(WHAT YOU SHOULD DO): The line containing "BuickVerano (72, 428)" marks the end: quote every line from the start of the records below through it, word for word.
----
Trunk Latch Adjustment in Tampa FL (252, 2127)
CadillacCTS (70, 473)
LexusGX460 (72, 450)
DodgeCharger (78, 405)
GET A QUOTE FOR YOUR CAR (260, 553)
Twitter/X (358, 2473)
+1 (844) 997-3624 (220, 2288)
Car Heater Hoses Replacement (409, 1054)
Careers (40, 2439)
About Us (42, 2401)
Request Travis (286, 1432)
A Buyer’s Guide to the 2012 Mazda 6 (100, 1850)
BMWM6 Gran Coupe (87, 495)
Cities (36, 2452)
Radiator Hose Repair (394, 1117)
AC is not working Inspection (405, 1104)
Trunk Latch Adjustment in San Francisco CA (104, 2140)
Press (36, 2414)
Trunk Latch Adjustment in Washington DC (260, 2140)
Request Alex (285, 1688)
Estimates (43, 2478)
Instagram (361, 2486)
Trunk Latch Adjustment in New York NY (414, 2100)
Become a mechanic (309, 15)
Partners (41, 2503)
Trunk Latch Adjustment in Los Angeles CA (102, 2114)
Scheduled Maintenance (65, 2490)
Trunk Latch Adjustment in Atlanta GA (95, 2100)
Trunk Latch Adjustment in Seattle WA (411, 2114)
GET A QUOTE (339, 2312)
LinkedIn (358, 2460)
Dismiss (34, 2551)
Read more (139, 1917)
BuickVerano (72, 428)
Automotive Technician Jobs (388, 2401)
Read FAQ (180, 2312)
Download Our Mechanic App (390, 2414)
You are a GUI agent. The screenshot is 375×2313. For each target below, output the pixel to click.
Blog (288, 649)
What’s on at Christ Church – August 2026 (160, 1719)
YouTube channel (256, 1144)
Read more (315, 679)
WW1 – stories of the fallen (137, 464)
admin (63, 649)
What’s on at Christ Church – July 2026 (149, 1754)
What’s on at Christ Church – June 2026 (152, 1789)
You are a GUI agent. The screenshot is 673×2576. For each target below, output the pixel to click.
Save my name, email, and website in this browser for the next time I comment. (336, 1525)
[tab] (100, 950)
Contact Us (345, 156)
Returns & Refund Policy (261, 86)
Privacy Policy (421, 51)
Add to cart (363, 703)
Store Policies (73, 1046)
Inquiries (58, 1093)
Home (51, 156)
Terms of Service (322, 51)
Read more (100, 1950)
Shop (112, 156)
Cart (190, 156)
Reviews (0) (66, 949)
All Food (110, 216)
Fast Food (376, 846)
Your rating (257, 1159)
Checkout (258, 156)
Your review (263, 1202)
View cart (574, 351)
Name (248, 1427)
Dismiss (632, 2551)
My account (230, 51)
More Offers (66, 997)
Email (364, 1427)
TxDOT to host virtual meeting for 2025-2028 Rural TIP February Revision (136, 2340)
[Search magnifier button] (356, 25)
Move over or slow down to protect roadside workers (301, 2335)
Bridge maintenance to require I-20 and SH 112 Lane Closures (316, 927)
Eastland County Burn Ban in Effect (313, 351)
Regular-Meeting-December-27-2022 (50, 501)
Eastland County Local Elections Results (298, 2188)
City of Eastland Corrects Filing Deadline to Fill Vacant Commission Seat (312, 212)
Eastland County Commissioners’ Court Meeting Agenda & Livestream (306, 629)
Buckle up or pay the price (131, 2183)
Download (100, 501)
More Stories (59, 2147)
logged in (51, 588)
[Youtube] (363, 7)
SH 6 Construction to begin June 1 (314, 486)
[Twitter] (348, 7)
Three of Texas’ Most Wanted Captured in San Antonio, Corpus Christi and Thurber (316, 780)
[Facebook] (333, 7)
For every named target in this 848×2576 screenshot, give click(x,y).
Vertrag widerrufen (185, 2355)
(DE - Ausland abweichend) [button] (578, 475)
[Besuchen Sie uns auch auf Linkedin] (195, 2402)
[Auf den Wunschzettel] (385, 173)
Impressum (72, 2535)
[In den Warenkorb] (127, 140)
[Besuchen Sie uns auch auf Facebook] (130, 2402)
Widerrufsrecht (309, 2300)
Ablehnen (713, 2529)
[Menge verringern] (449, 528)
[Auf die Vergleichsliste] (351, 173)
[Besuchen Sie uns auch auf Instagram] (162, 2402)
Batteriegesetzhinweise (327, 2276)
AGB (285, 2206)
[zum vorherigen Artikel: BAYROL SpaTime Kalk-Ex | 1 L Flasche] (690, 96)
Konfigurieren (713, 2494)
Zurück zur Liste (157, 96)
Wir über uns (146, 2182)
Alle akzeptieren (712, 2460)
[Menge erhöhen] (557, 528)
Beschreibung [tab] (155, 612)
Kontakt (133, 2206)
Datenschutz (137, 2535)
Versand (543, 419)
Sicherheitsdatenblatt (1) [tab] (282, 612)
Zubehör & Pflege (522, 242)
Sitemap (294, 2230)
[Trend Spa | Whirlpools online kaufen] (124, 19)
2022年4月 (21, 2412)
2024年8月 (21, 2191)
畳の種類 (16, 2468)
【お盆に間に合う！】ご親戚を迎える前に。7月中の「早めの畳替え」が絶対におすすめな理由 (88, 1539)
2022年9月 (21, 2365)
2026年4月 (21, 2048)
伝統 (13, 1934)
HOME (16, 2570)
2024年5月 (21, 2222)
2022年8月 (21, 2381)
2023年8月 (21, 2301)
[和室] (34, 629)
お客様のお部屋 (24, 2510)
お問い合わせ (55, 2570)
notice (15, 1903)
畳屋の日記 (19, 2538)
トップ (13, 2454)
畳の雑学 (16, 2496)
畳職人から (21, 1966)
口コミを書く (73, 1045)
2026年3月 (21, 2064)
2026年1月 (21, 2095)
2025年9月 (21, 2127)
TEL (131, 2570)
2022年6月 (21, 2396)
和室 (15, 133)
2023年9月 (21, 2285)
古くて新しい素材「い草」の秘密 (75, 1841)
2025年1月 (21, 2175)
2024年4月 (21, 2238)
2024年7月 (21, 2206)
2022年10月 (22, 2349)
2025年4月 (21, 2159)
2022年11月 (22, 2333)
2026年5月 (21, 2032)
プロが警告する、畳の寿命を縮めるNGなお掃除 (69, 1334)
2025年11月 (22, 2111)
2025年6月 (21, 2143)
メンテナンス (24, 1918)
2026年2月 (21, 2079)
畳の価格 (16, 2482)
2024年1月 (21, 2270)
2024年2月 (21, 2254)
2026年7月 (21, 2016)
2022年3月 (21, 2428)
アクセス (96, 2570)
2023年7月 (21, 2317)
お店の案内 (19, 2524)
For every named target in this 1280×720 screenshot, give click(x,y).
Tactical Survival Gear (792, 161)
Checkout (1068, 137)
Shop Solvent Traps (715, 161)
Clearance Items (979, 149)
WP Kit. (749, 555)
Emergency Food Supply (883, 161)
----
(ANSWER AREA):
Trunk Latch Adjustment in Tampa FL (252, 2127)
CadillacCTS (70, 473)
LexusGX460 (72, 450)
DodgeCharger (78, 405)
GET A QUOTE FOR YOUR CAR (260, 553)
Twitter/X (358, 2473)
+1 (844) 997-3624 (220, 2288)
Car Heater Hoses Replacement (409, 1054)
Careers (40, 2439)
About Us (42, 2401)
Request Travis (286, 1432)
A Buyer’s Guide to the 2012 Mazda 6 (100, 1850)
BMWM6 Gran Coupe (87, 495)
Cities (36, 2452)
Radiator Hose Repair (394, 1117)
AC is not working Inspection (405, 1104)
Trunk Latch Adjustment in San Francisco CA (104, 2140)
Press (36, 2414)
Trunk Latch Adjustment in Washington DC (260, 2140)
Request Alex (285, 1688)
Estimates (43, 2478)
Instagram (361, 2486)
Trunk Latch Adjustment in New York NY (414, 2100)
Become a mechanic (309, 15)
Partners (41, 2503)
Trunk Latch Adjustment in Los Angeles CA (102, 2114)
Scheduled Maintenance (65, 2490)
Trunk Latch Adjustment in Atlanta GA (95, 2100)
Trunk Latch Adjustment in Seattle WA (411, 2114)
GET A QUOTE (339, 2312)
LinkedIn (358, 2460)
Dismiss (34, 2551)
Read more (139, 1917)
BuickVerano (72, 428)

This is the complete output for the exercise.